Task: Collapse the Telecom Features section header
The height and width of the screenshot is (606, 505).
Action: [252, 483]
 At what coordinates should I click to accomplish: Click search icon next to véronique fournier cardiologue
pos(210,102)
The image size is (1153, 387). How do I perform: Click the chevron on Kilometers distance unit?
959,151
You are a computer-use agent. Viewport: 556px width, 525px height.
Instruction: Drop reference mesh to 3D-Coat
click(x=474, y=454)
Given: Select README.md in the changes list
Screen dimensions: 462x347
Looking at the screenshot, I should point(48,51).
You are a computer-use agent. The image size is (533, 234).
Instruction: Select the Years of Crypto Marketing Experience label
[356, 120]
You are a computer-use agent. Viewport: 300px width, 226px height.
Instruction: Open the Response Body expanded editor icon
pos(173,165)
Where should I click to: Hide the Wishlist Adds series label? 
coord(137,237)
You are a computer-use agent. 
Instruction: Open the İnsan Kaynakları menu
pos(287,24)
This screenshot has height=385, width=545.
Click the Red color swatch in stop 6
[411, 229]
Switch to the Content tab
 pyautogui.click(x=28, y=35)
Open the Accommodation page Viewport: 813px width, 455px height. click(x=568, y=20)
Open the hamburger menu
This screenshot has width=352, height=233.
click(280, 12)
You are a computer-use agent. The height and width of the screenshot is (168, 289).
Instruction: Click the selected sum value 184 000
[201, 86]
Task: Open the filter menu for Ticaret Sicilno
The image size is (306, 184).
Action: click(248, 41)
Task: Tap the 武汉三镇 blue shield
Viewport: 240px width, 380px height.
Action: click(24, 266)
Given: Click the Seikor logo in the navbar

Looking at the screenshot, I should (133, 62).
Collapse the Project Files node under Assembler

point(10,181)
───
### Task to complete
Copy out the lines starting at the one containing "Screen dimensions: 462x347" and ending with the last line of the entries. Include nothing else.

### Output below
Screen dimensions: 462x347
Looking at the screenshot, I should point(48,51).
You are a computer-use agent. The image size is (533, 234).
Instruction: Select the Years of Crypto Marketing Experience label
[356, 120]
You are a computer-use agent. Viewport: 300px width, 226px height.
Instruction: Open the Response Body expanded editor icon
pos(173,165)
Where should I click to: Hide the Wishlist Adds series label? 
coord(137,237)
You are a computer-use agent. 
Instruction: Open the İnsan Kaynakları menu
pos(287,24)
This screenshot has height=385, width=545.
Click the Red color swatch in stop 6
[411, 229]
Switch to the Content tab
 pyautogui.click(x=28, y=35)
Open the Accommodation page Viewport: 813px width, 455px height. click(x=568, y=20)
Open the hamburger menu
This screenshot has width=352, height=233.
click(280, 12)
You are a computer-use agent. The height and width of the screenshot is (168, 289).
Instruction: Click the selected sum value 184 000
[201, 86]
Task: Open the filter menu for Ticaret Sicilno
The image size is (306, 184).
Action: click(248, 41)
Task: Tap the 武汉三镇 blue shield
Viewport: 240px width, 380px height.
Action: click(24, 266)
Given: Click the Seikor logo in the navbar

Looking at the screenshot, I should (133, 62).
Collapse the Project Files node under Assembler

point(10,181)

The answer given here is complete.